Requirements: Print the following data line for line, with no changes.

Material provided:
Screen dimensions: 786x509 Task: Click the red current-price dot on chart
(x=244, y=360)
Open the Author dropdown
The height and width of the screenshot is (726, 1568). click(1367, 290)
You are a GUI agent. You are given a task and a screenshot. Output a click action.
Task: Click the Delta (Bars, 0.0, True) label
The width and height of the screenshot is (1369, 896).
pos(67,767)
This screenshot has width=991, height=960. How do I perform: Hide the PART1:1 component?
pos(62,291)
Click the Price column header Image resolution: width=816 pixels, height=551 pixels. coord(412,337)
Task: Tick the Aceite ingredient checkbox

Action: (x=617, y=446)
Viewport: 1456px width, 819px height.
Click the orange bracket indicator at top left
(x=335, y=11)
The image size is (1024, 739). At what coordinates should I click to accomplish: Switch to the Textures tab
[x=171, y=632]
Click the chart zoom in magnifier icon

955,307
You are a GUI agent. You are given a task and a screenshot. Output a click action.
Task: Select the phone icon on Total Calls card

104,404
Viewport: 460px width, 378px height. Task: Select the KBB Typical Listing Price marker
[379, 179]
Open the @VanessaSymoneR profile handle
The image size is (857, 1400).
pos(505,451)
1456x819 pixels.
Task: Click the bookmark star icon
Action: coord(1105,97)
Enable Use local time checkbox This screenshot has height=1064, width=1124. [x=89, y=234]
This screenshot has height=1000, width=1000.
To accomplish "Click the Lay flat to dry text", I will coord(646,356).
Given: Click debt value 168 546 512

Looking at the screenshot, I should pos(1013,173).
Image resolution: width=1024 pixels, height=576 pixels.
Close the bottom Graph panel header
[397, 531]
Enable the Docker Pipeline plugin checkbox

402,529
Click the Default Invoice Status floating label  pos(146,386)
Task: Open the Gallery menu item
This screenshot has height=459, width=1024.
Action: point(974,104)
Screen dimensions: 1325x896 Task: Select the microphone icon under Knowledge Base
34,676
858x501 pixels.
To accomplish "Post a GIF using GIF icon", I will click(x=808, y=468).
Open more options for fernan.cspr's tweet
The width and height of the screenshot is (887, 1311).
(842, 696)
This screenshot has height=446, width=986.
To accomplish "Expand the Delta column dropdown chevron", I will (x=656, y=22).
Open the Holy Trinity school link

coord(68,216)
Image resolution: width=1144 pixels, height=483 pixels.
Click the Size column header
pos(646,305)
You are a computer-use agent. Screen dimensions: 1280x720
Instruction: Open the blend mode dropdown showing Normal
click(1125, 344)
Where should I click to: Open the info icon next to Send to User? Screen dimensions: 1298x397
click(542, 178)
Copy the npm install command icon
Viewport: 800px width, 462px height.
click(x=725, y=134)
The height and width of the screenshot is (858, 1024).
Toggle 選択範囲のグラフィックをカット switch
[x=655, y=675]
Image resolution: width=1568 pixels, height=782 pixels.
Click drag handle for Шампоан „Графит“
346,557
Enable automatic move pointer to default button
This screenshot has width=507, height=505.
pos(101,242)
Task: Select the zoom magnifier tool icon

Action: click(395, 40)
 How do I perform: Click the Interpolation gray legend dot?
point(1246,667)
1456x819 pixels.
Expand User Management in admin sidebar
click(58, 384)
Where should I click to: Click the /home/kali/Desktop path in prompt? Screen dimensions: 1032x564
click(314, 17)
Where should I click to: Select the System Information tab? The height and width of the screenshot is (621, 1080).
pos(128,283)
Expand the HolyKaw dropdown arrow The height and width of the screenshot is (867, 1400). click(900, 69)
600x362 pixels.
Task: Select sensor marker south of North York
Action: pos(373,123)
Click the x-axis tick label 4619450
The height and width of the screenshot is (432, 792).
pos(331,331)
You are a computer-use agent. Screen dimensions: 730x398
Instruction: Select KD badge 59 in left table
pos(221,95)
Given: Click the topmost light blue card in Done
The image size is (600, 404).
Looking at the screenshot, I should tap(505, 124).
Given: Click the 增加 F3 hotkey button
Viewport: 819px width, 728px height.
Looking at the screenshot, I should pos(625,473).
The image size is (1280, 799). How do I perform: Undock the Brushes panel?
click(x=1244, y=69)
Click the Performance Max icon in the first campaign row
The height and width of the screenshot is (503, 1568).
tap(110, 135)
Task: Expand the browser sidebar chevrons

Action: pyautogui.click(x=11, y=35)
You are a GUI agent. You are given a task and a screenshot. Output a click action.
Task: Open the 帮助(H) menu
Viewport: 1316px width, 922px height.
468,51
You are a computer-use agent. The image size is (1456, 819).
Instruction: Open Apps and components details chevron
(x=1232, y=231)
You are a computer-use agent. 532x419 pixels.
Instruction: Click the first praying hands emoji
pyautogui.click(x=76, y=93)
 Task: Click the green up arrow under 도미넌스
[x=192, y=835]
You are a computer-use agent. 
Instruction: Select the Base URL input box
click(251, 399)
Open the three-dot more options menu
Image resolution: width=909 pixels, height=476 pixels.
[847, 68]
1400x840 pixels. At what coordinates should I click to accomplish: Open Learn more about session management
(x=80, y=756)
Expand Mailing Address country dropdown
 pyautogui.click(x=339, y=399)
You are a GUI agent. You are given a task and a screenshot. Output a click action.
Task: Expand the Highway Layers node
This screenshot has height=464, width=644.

Reply:
Screen dimensions: 786x509 Task: Click the red current-price dot on chart
(x=244, y=360)
Open the Author dropdown
The height and width of the screenshot is (726, 1568). click(1367, 290)
You are a GUI agent. You are given a task and a screenshot. Output a click action.
Task: Click the Delta (Bars, 0.0, True) label
The width and height of the screenshot is (1369, 896).
pos(67,767)
This screenshot has width=991, height=960. How do I perform: Hide the PART1:1 component?
pos(62,291)
Click the Price column header Image resolution: width=816 pixels, height=551 pixels. coord(412,337)
Task: Tick the Aceite ingredient checkbox

Action: (x=617, y=446)
Viewport: 1456px width, 819px height.
Click the orange bracket indicator at top left
(x=335, y=11)
The image size is (1024, 739). At what coordinates should I click to accomplish: Switch to the Textures tab
[x=171, y=632]
Click the chart zoom in magnifier icon

955,307
You are a GUI agent. You are given a task and a screenshot. Output a click action.
Task: Select the phone icon on Total Calls card

104,404
Viewport: 460px width, 378px height. Task: Select the KBB Typical Listing Price marker
[379, 179]
Open the @VanessaSymoneR profile handle
The image size is (857, 1400).
pos(505,451)
1456x819 pixels.
Task: Click the bookmark star icon
Action: coord(1105,97)
Enable Use local time checkbox This screenshot has height=1064, width=1124. [x=89, y=234]
This screenshot has height=1000, width=1000.
To accomplish "Click the Lay flat to dry text", I will coord(646,356).
Given: Click debt value 168 546 512

Looking at the screenshot, I should pos(1013,173).
Image resolution: width=1024 pixels, height=576 pixels.
Close the bottom Graph panel header
[397, 531]
Enable the Docker Pipeline plugin checkbox

402,529
Click the Default Invoice Status floating label  pos(146,386)
Task: Open the Gallery menu item
This screenshot has height=459, width=1024.
Action: point(974,104)
Screen dimensions: 1325x896 Task: Select the microphone icon under Knowledge Base
34,676
858x501 pixels.
To accomplish "Post a GIF using GIF icon", I will click(x=808, y=468).
Open more options for fernan.cspr's tweet
The width and height of the screenshot is (887, 1311).
(842, 696)
This screenshot has height=446, width=986.
To accomplish "Expand the Delta column dropdown chevron", I will (x=656, y=22).
Open the Holy Trinity school link

coord(68,216)
Image resolution: width=1144 pixels, height=483 pixels.
Click the Size column header
pos(646,305)
You are a computer-use agent. Screen dimensions: 1280x720
Instruction: Open the blend mode dropdown showing Normal
click(1125, 344)
Where should I click to: Open the info icon next to Send to User? Screen dimensions: 1298x397
click(542, 178)
Copy the npm install command icon
Viewport: 800px width, 462px height.
click(x=725, y=134)
The height and width of the screenshot is (858, 1024).
Toggle 選択範囲のグラフィックをカット switch
[x=655, y=675]
Image resolution: width=1568 pixels, height=782 pixels.
Click drag handle for Шампоан „Графит“
346,557
Enable automatic move pointer to default button
This screenshot has width=507, height=505.
pos(101,242)
Task: Select the zoom magnifier tool icon

Action: click(395, 40)
 How do I perform: Click the Interpolation gray legend dot?
point(1246,667)
1456x819 pixels.
Expand User Management in admin sidebar
click(58, 384)
Where should I click to: Click the /home/kali/Desktop path in prompt? Screen dimensions: 1032x564
click(314, 17)
Where should I click to: Select the System Information tab? The height and width of the screenshot is (621, 1080).
pos(128,283)
Expand the HolyKaw dropdown arrow The height and width of the screenshot is (867, 1400). click(900, 69)
600x362 pixels.
Task: Select sensor marker south of North York
Action: pos(373,123)
Click the x-axis tick label 4619450
The height and width of the screenshot is (432, 792).
pos(331,331)
You are a computer-use agent. Screen dimensions: 730x398
Instruction: Select KD badge 59 in left table
pos(221,95)
Given: Click the topmost light blue card in Done
The image size is (600, 404).
Looking at the screenshot, I should tap(505, 124).
Given: Click the 增加 F3 hotkey button
Viewport: 819px width, 728px height.
Looking at the screenshot, I should pos(625,473).
The image size is (1280, 799). How do I perform: Undock the Brushes panel?
click(x=1244, y=69)
Click the Performance Max icon in the first campaign row
The height and width of the screenshot is (503, 1568).
tap(110, 135)
Task: Expand the browser sidebar chevrons

Action: pyautogui.click(x=11, y=35)
You are a GUI agent. You are given a task and a screenshot. Output a click action.
Task: Open the 帮助(H) menu
Viewport: 1316px width, 922px height.
468,51
You are a computer-use agent. The image size is (1456, 819).
Instruction: Open Apps and components details chevron
(x=1232, y=231)
You are a computer-use agent. 532x419 pixels.
Instruction: Click the first praying hands emoji
pyautogui.click(x=76, y=93)
 Task: Click the green up arrow under 도미넌스
[x=192, y=835]
You are a computer-use agent. 
Instruction: Select the Base URL input box
click(251, 399)
Open the three-dot more options menu
Image resolution: width=909 pixels, height=476 pixels.
[847, 68]
1400x840 pixels. At what coordinates should I click to accomplish: Open Learn more about session management
(x=80, y=756)
Expand Mailing Address country dropdown
 pyautogui.click(x=339, y=399)
You are a GUI agent. You are given a task and a screenshot. Output a click action.
Task: Expand the Highway Layers node
This screenshot has height=464, width=644.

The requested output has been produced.